Historically, Anopheles atroparvus has been considered one of the most important malaria vectors in Europe. Since malaria was eradicated from the European continent, the interest in studying its vectors reduced significantly. Currently, to better assess the potential risk of malaria resurgence on the continent, there is a growing need to update the data on susceptibility of indigenous Anopheles populations to imported Plasmodium species. In order to do this, as a first step, an adequate laboratory colony of An. atroparvus is needed.


Anopheles atroparvus mosquitoes were captured in rice fields from the Ebro Delta (Spain). Field-caught specimens were maintained in the laboratory under simulated field-summer conditions. Adult females were artificially blood-fed on fresh whole rabbit blood for oviposition. First- to fourth-instar larvae were fed on pulverized fish and turtle food. Adults were maintained with a 10% sucrose solution ad libitum.

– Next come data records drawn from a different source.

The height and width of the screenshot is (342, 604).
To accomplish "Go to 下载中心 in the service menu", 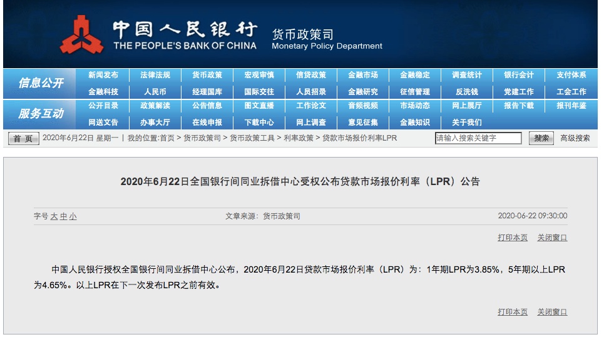I will tap(259, 123).
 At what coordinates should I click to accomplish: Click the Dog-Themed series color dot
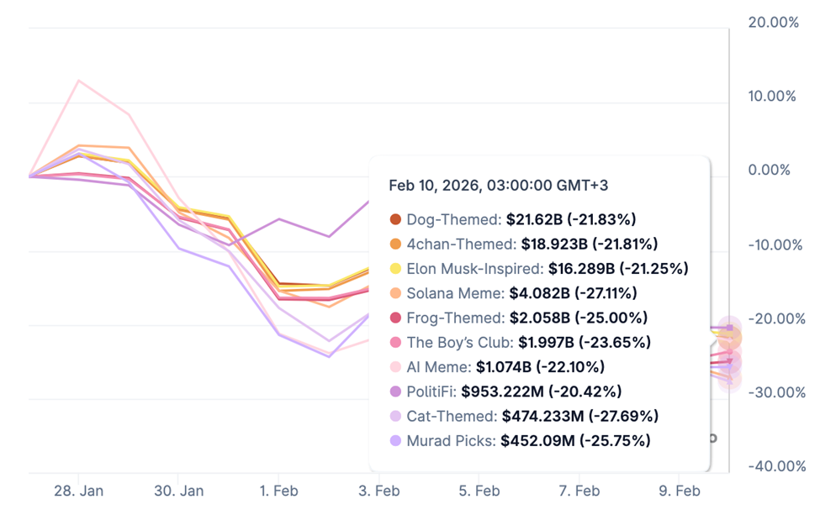(395, 220)
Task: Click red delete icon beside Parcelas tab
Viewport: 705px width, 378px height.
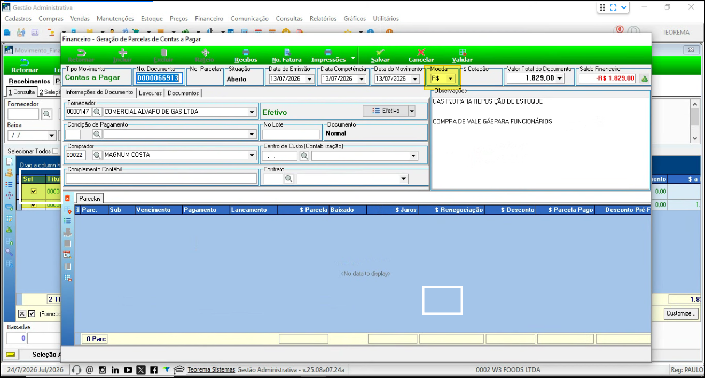Action: click(x=67, y=198)
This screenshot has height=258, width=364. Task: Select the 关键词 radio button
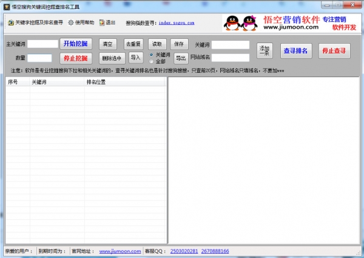click(x=151, y=55)
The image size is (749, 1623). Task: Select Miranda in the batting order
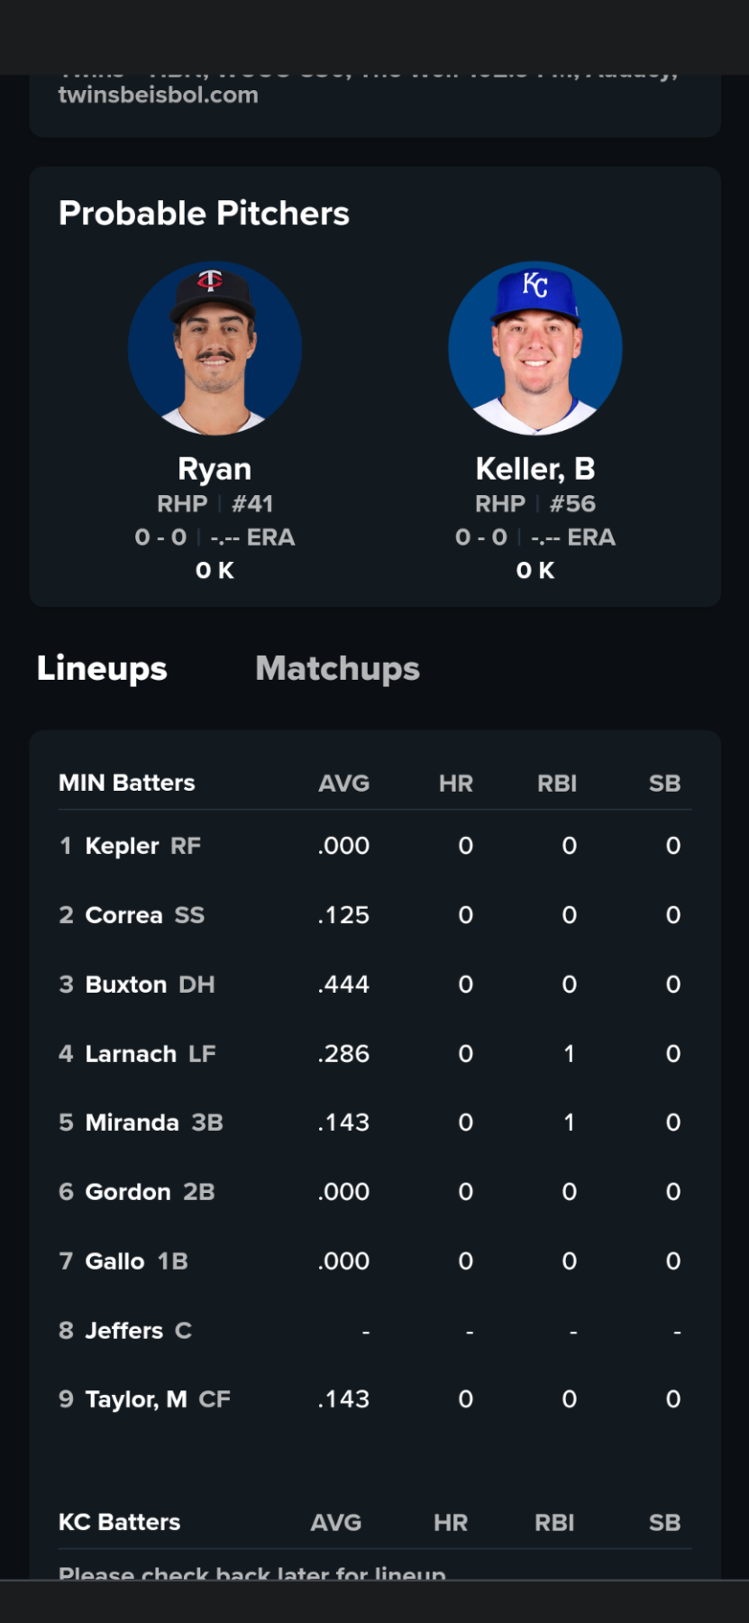pos(132,1123)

An An. atroparvus population from the Ebro Delta was successfully established in the laboratory. During the colonization process, feeding and hatching rates increased, while a reduction in larval mortality rate was observed.


The present study provides a detailed rearing and maintenance protocol for An. atroparvus and a publicly available reference mosquito strain within the INFRAVEC2 project for further research studies involving vector-parasite interactions.

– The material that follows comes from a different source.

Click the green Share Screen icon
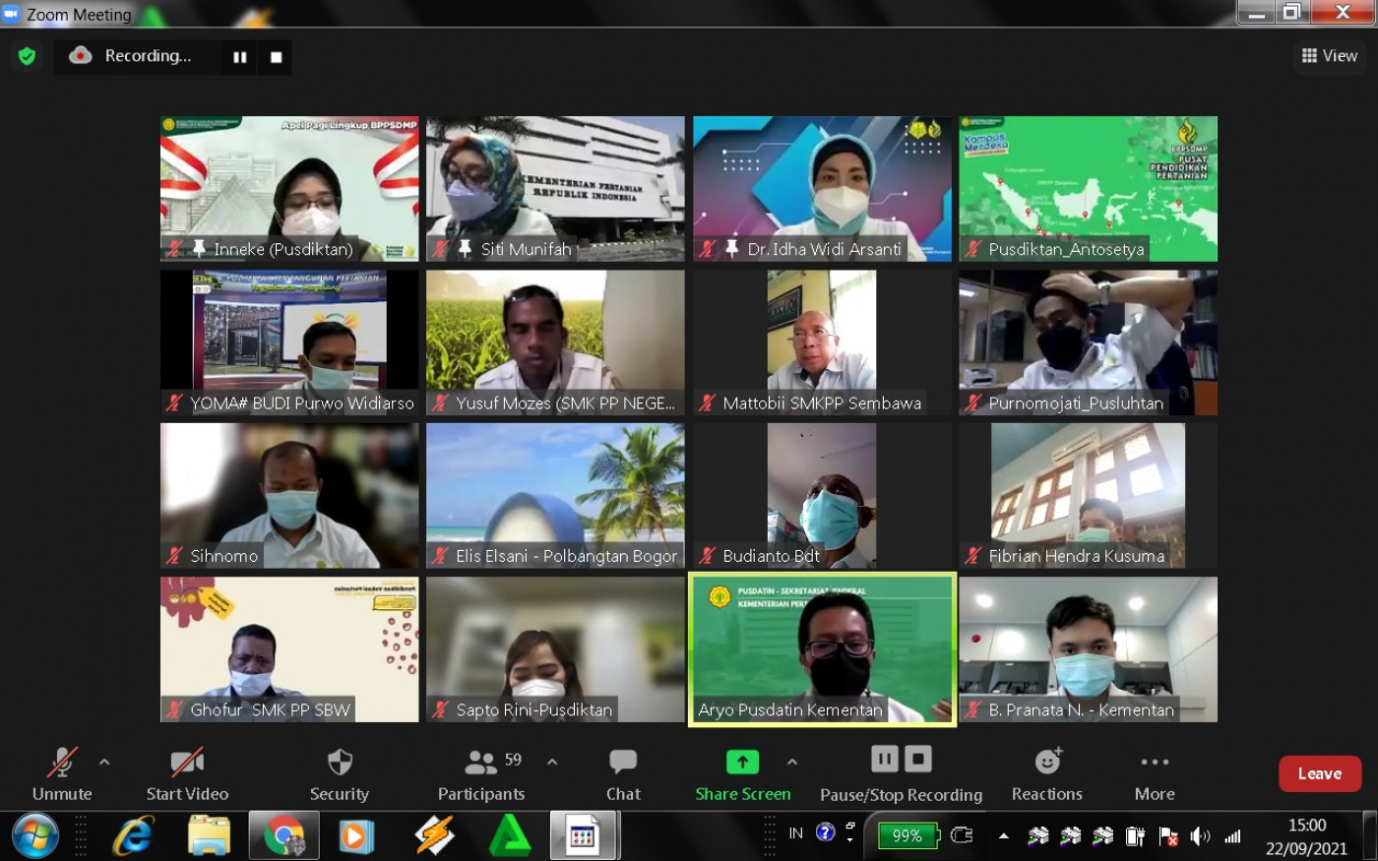Screen dimensions: 1378x861 [x=742, y=762]
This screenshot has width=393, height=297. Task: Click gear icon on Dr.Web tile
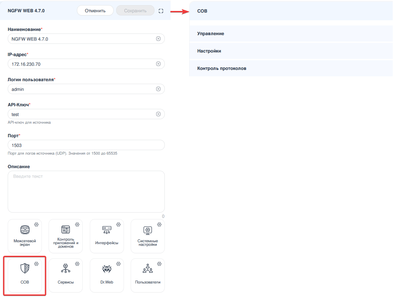118,264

In Europe and the Middle East, dominant Anopheles vector species primarily belong to the Anopheles maculipennis subgroup [1]. Among its 11 Palaearctic sibling species [2, 3], An. atroparvus (van Thiel, 1927), is the most abundant and widely distributed [4]. This species inhabits coastal and inland areas throughout eastern and central Europe, the Iberian Peninsula and the UK [1, 5]. However, its absence has been suggested in Greece, Turkey [6] and partially in southern Italy where it is replaced in coastal areas by An. lanbranchiae [7]. Immature stages of An. atroparvus mostly inhabit a variety of permanent or semi-permanent water bodies characterized by clear standing, or slow flowing, brackish and/or fresh water. They are commonly collected along river and lake margins, marshes, irrigation canals and especially in rice fields (primary larval habitat), where aquatic vegetation provides protection from predators and a cooler environment [8, 9]. Anopheles atroparvus has been described as an endophilic, most commonly endophagic, and zoophilic species with a marked preference for domestic farm animals [10,11,12,13,14]. Due to its association to human settlements, An. atroparvus also demonstrates anthropophilic behavior [1].

Historically, An. atroparvus was implicated in the transmission of local strains of both Plasmodium vivax [9] and P. falciparum [8]. A recent study in which DNA was recovered from historic blood slides of patients infected during the 40’s showed that both P. vivax and P. falciparum were circulating at Ebro Delta (Spain) [15], an area where An. atroparvus is the only anopheline species recorded [15, 16]. Moreover, susceptibility tests demonstrated that different European populations were capable of transmitting imported P. vivax [17] and P. ovale strains [18], but were, to some degree, refractory to tropical P. falciparum strains [17, 19, 20].

Currently, despite the situation that most of the European continent demonstrates “anophelism without malaria” [8], significant increases in the number of imported cases [5], sporadic episodes of local transmission in some countries [21,22,23,24,25,26,27], and predictions that climatic change could increase the risk of malaria transmission [4, 9, 28, 29] have raised new concerns for the re-introduction of malaria.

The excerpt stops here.